Juniperus komarovii
枝圆柏 ta zhi yuan bai [Chinese] (Fu et al. 1999).
This is one of the central Asian turbinate-cone junipers, a taxonomically complex group subdivided mainly on the basis of molecular studies that have almost all been performed by R. P. Adams and coworkers; the principal such studies were by Adams and Schwarzbach (2012, 2013); see the cladogram of Juniperus for a summary of relationships in the group. J. komarovii is sister to J. convallium in independent molecular analyses by both Adams and Schwarzbach (2013) and Leslie et al. (2012).
Syn.: Juniperus glaucescens Florin; Sabina komarovii (Florin) W. C. Cheng et W. T. Wang (Fu et al. 1999).
Monoecious trees up to 20 m tall with a straight, usually single trunk and open, irregular crown, with drooping or pendulous branches. Bark brownish gray or, more often, bleached to gray. Branchlet systems tapering and gradually becoming shorter from base to apex of system; branchlets loosely arranged, ascending, straight or slightly curved, terete or 4-angled, thick, ultimate ones 1.2-1.5 mm in diameter. Leaves decussate, occasionally in whorls of 3 on leading branches, scale-like, ovate-triangular or triangular-lanceolate, 1.5-3.5(-6) mm, without cuticular wax, with an abaxial gland near base, ovate or elliptic, leaf apex acute, slightly incurved but free. Pollen cones ovoid or globose, 2-3 mm; microsporophylls usually 10, each with 2 or 3 pollen sacs. Seed cones erect, purple-black or black when ripe, slightly glaucous, ovoid or subglobose, 8-10(-12) mm, 1-seeded. Seeds ovoid, rarely obovoid, 6-8.5 mm, obtusely ridged, narrowed by resin pits toward base (Fu et al. 1999), field observations 1988.04.

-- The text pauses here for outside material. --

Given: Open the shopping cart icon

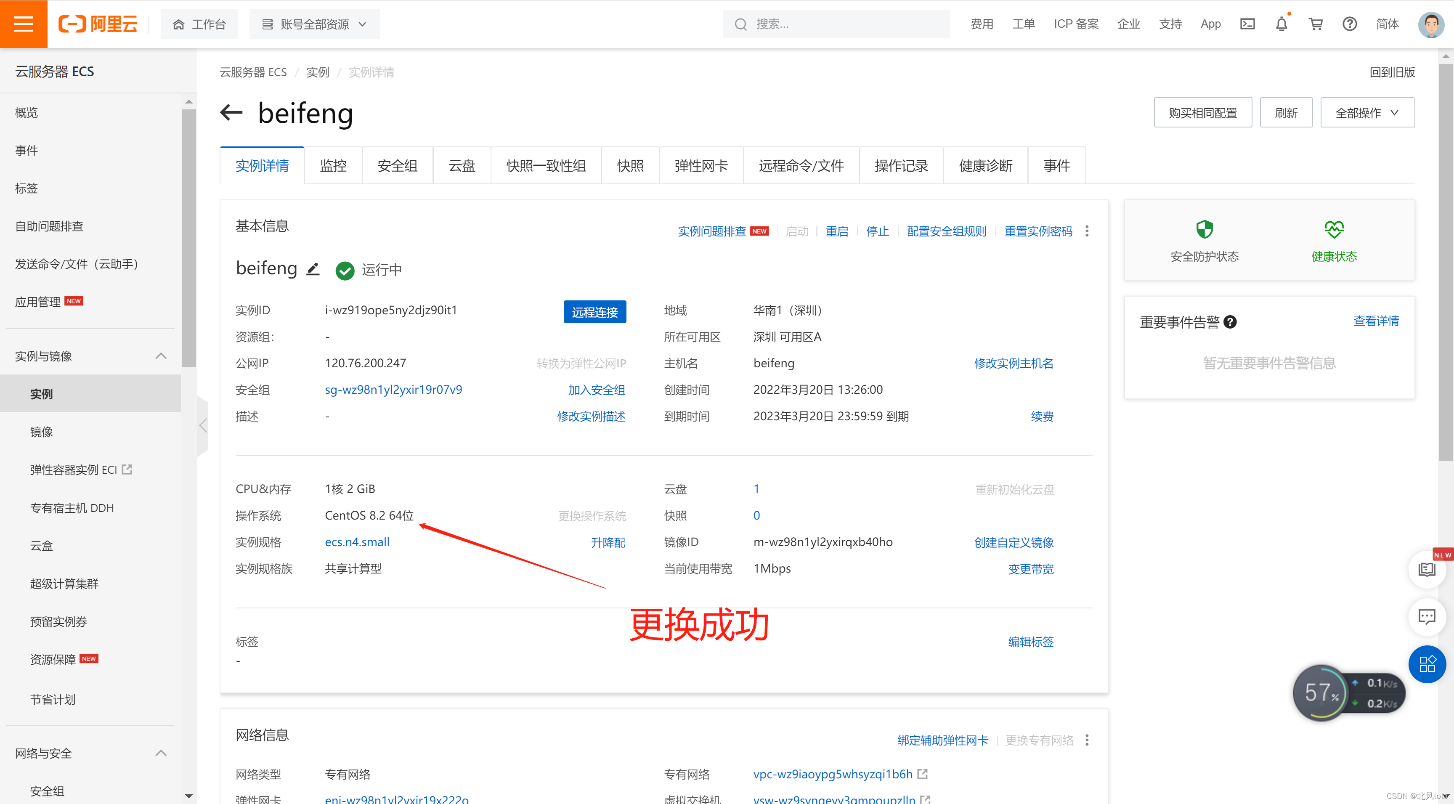Looking at the screenshot, I should coord(1315,24).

China: S Qinghai and NW Sichuan (Fu et al. 1999) and Russia (local in S Ussuriland) (Vladimir Dinets e-mail, 1998.01.12). Typically in forests at 3,000-4,000 m elevation (Fu et al. 1999). Hardy to Zone 6 (cold hardiness limit between -23.2°C and -17.8°C) (Bannister and Neuner 2001).
I have seen it in forests on the W side of Gongga Shan in the Daxue Shan of Sichuan, where it grows on dry steep S slopes forming a woodland of erect trees 10-20 m tall; the corresponding N slopes support forests of Picea likiangensis, or on slightly drier sites, Quercus aquifolioides. The understory contains a variety of shrubs well adapted to cold dry climate and grazing by goats, notably Juniperus squamata var. wilsonii.
I collected a tree-ring chronology (unpublished) in 1989 from Liu Ba (China: Sichuan). One sample, LIU-9A, had a 1559-1989 ring count, giving a minimum age of 430 yrs. Many other sampled trees approached this age. Circuit uniformity in this species is good and many trees were over 300 years old, but I found very low correlation between trees due to intensive human disturbance, chiefly the cutting of juniper boughs to be burned as incense at nearby Buddhist monasteries. Populations not exploited by cutting or pruning might be dendroclimatically useful.
No data as of 2023.03.03.
No data as of 2023.03.03.
The epithet honors Russian botanist Vladimir Leontyevich Komarov (1869-1945), who explored extensively in the Russian Far East and described many conifer taxa.
Adams, R. P., and A. E. Schwarzbach. 2012. Taxonomy of the turbinate shaped seed cone taxa of Juniperus, section Sabina: sequence analysis of nrDNA and four cpDNA regions. Phytologia 94(3):388-403.
Adams, R. P., and A. E. Schwarzbach. 2013. Taxonomy of the turbinate shaped seed cone taxa of Juniperus, section Sabina: Revisited. Phytologia 95:122–124.
Leslie, A. B., J. M. Beaulieu, H. S. Rai, P. R. Crane, M. J. Donoghue, and S. Mathews. 2012. Hemisphere-scale differences in conifer evolutionary dynamics. Proceedings of the National Academy of Sciences 109(40):16217–16221. Note that the cladistic analysis of Juniperus appears only in the Supplement.
Farjon (2005) provides a detailed account, with illustrations.